Los informes sobre Mañas no aportaban nada nuevo a lo ya conocido. Se lo imaginaba porque Párrizas no era un profesional minucioso en ninguno de los sentidos. El acta apenas ocupaba catorce líneas, incluyendo el resumen del juzgado. La descripción de Martín, parecía una mera copia de los datos aportados por la primera inspección visual del lugar y del cuerpo, a cargo de la autoridad judicial.
Nada interesante.
Castillo apartó las copias a una esquina de la mesa y sacó del bolsillo interior de su cazadora una agenda forrada en piel. Buscó la página donde se hallaba el calendario para coordinar las fechas de ambas muertes. Hizo una anotación en círculo sobre el nueve de septiembre y el doce de octubre. Al ir a cerrar la agenda, quedó un instante entreabierta por la lista telefónica y le vino a la cabeza la llamada de aquel desconocido. Como por encanto, regresó la inquietud que tanto le había molestado esa mañana. Desde luego, era muy raro, y más extraño aún que se interesara por su relación con Picogordo. A no ser que alguien quisiera plantearle un pleito, y anduviese buscando información acerca de su persona.
Al cabo de unos segundos, desechó la idea por estrafalaria: quien quisiera demandarle por un motivo que él desconocía, hubiese tramitado la denuncia sin más, en vez de andarse por las ramas con llamadas telefónicas.
21 de octubre.
Creo que en plena campaña de vacunaciones de la gripe, lo mejor es desaparecer sin dejar rastro. Hablo de desaparecer yo, claro; en cuanto a los demás, cada cual verá las cosas con su propio punto de vista. Pero a mí estos días de trasiego incesante de gente que pregunta una y otra vez las mismas cosas, me agotan especialmente. Alrededor de las dos me ardía tanto la cabeza que me fijé en uno de los extintores del pasillo. Confieso que pensé en emplearlo sobre mi persona. Desistí, por supuesto: fue sólo una de esas ideas que se suceden a velocidad de vértigo, y que te dejan una grata sensación, por lo que pudo haber sido y no fue. Acababa de zafarme de Carmelo El Cojitranco, después de veinte minutos de intentos (veinte intentos de un minuto, quiero decir). Este hombre es una pesadilla. Cojea a causa de un accidente de tráfico, sucedido hace más de treinta años. Al respecto, es muy revelador lo que me relató Martín (cuando todavía se mostraba amable conmigo). Me contó que al llegar al lugar se encontró a dos personas tendidas en el suelo, y cuando se inclinaba a socorrer al primero, oyó a Carmelo reclamarle que se olvidara del otro y pasara a ocuparse de él. «Ése ya no le necesita», gritó, lo que luego resultó ser cierto. El conductor de la motocicleta era cadáver, pero El Cojitranco no lo sabía: era su instinto de conservación quien hablaba por él.

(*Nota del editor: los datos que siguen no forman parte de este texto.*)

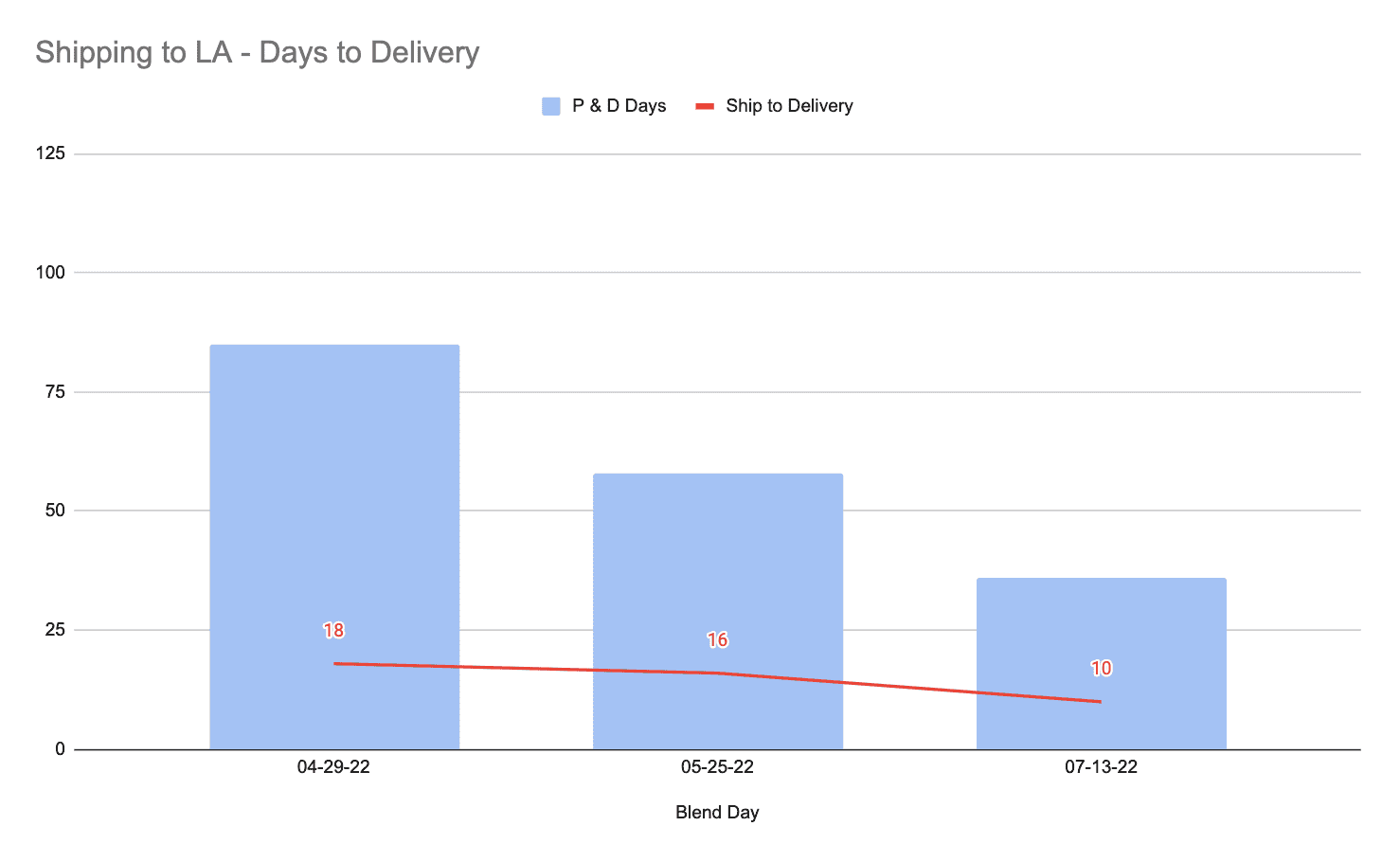Select the '0' y-axis label
The image size is (1400, 862).
[60, 749]
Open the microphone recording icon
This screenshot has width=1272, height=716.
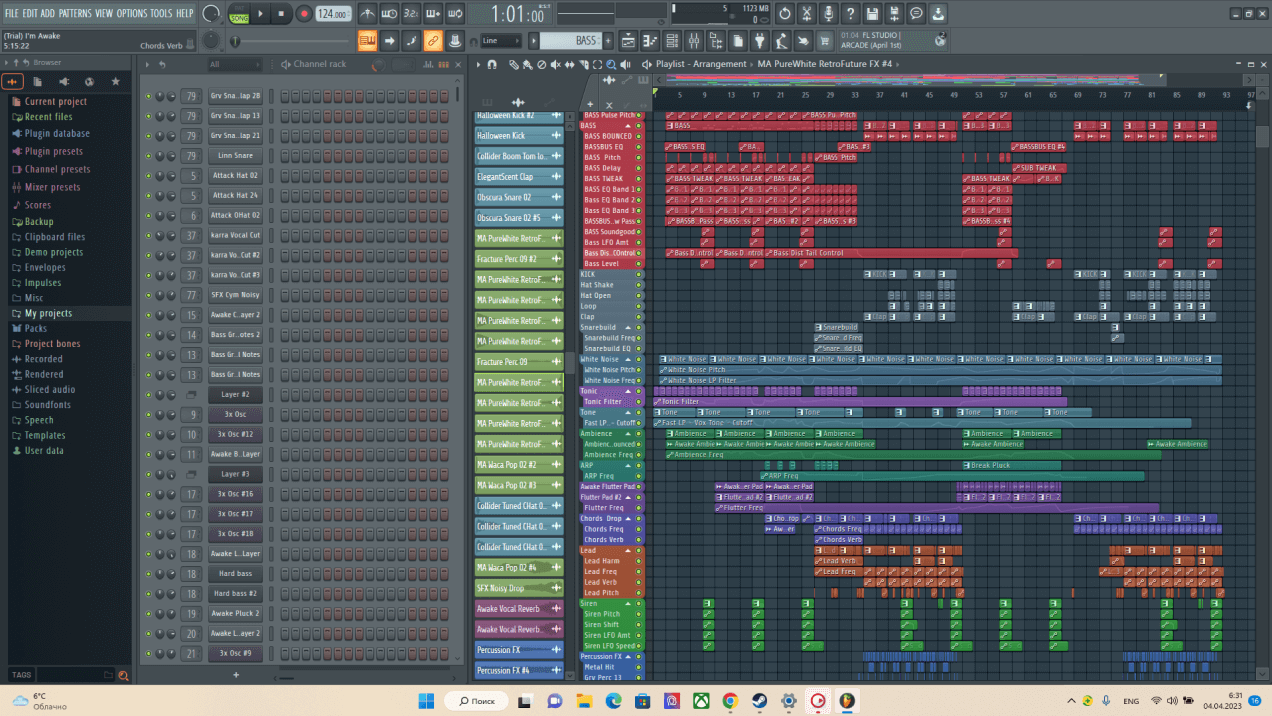click(828, 14)
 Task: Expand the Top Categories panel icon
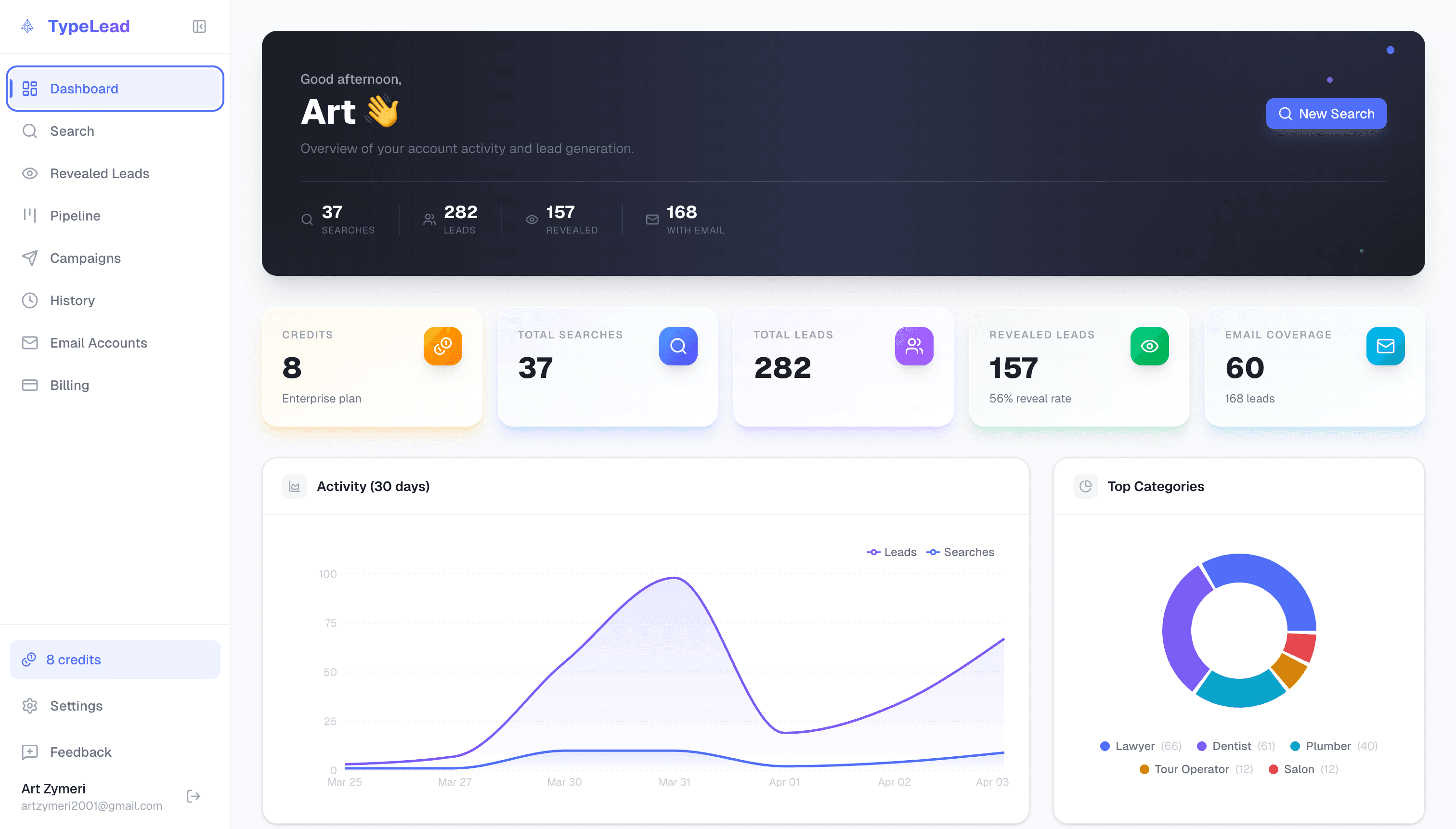[1086, 486]
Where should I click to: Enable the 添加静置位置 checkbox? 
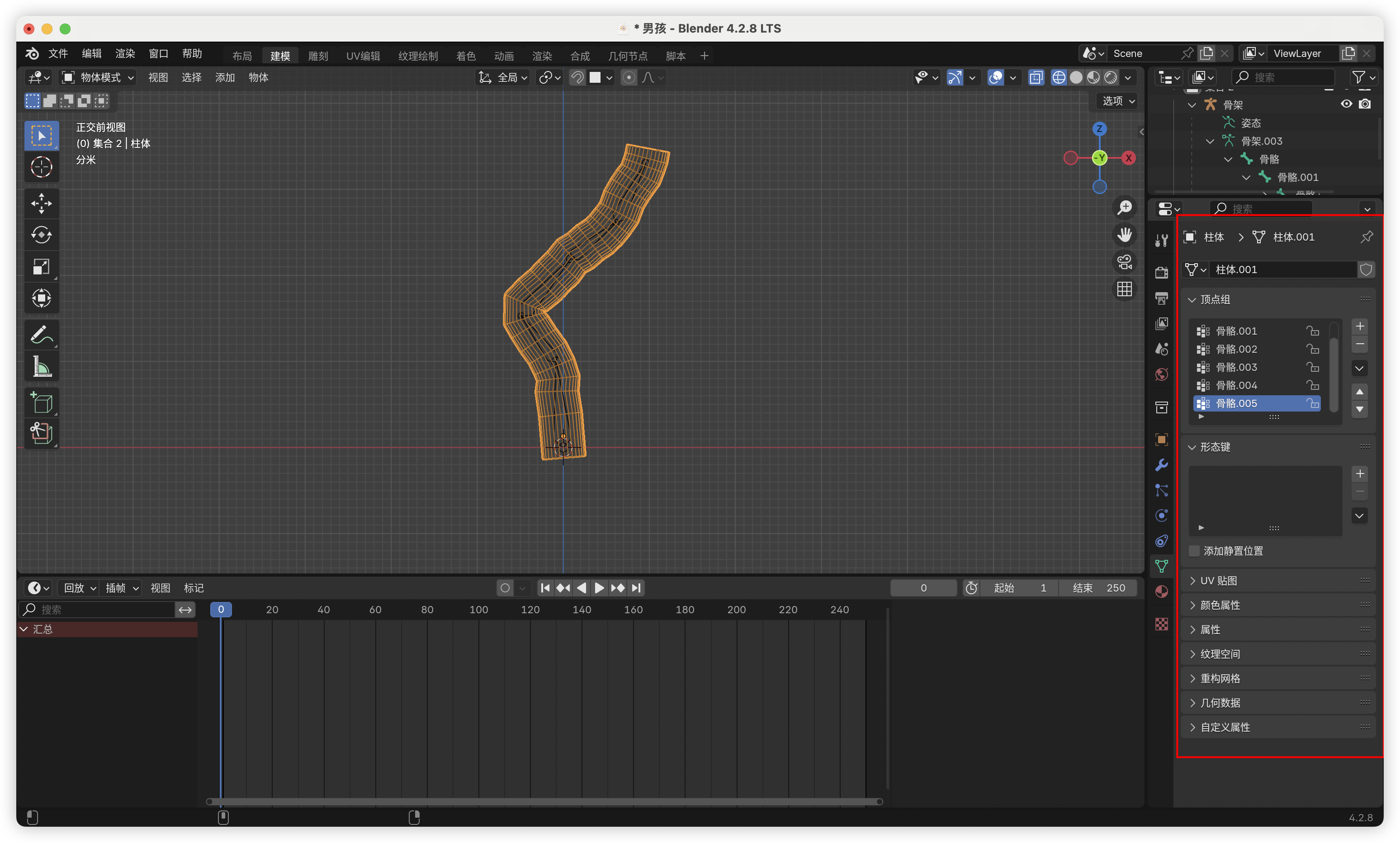coord(1194,550)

Como digo, el tío es un coñazo. Lleva escritas las preguntas que quiere hacerme en los fragmentos de los sobres que recibe de los bancos, pero ni él mismo entiende su letra, por lo que la lectura se convierte en una sucesión de palabras entrecortadas y frases sin sentido alguno. Hasta que me harto, luego de apretar las mandíbulas para contenerme y no saltar sobre su cuello.
Entonces, me levanto y lo empujo con suavidad hacia la puerta.

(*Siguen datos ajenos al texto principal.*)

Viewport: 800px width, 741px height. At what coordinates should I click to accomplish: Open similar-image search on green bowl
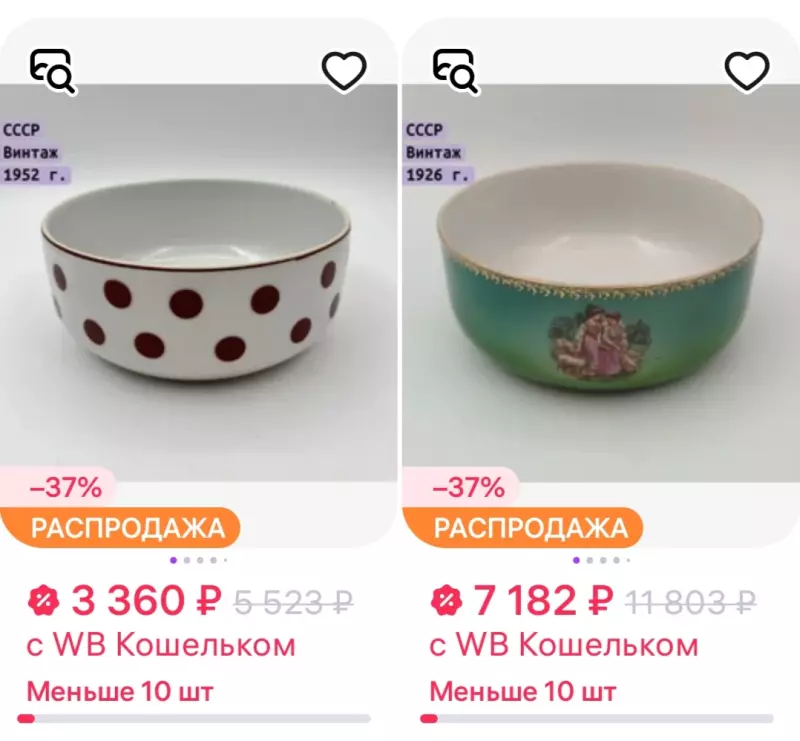click(x=455, y=71)
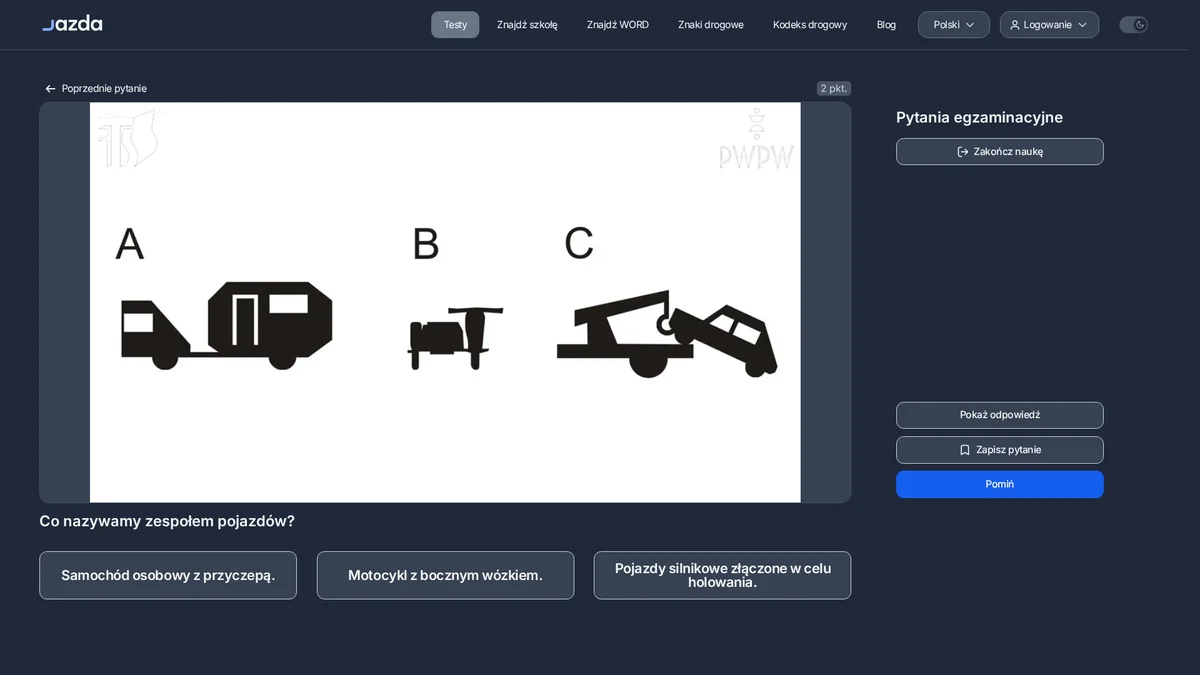Choose answer Pojazdy silnikowe złączone w celu holowania
The image size is (1200, 675).
coord(722,575)
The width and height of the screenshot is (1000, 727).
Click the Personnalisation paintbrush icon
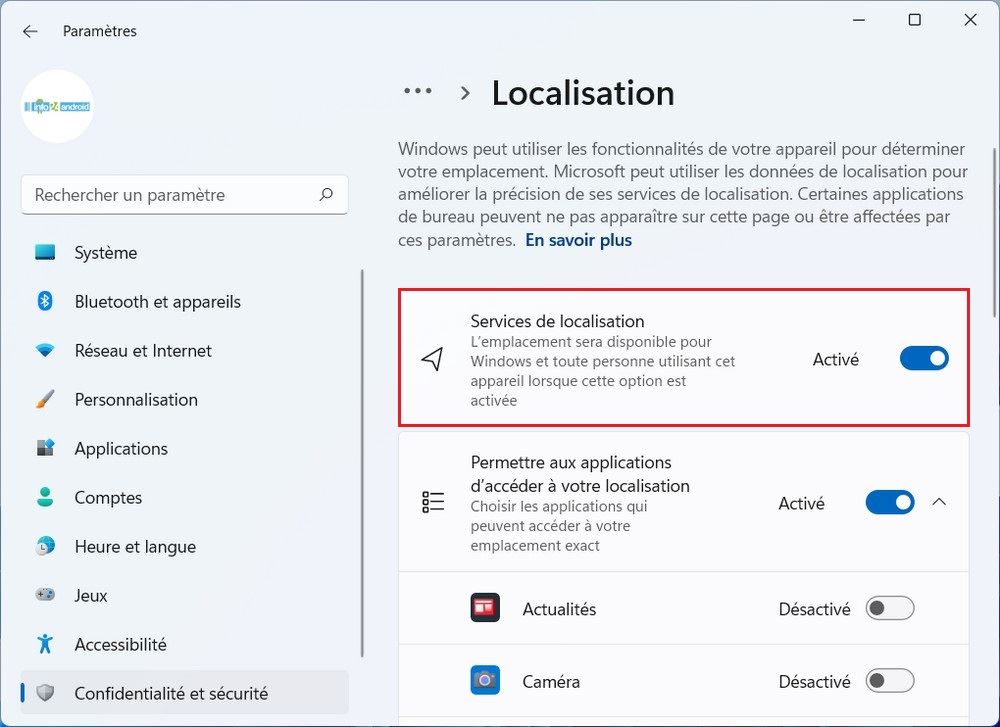click(45, 399)
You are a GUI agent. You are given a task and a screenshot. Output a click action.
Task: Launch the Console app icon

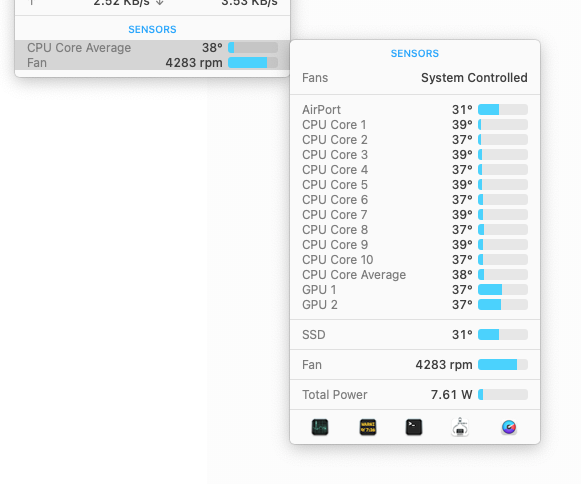click(x=368, y=427)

Días atrás tuve un curioso sueño: debo introducirme en un gran piso vacío para coger alguna cosa (esa parte del sueño es confusa). De antemano, sé que, repartidos en su interior, hay tres leones durmiendo. Mi misión es hacer lo que debo, sin despertarlos, evitando que se abalancen sobre mí y me devoren. Aterrado, paso de puntillas por varias estancias, consigo lo que busco y salgo. Una vez fuera, oigo rugir a uno de los leones; al parecer el ruido de la puerta le ha despertado. Lo que más me angustia en esta fase de mi peripecia onírica es tener conciencia de que no estoy a salvo, porque al mismo tiempo que le oigo rugir, advierto que he olvidado algo. Reúno finalmente los arrestos necesarios para tan arriesgada empresa y, cuando vuelvo a salir, milagrosamente indemne, pues los leones se han levantado, me topo con El Cojitranco, que me pregunta por el practicante. «Está dentro», le digo, mientras le abro la puerta. Entra confiado.
Entonces, con enorme alivio, cierro la puerta tras de mí y me marcho.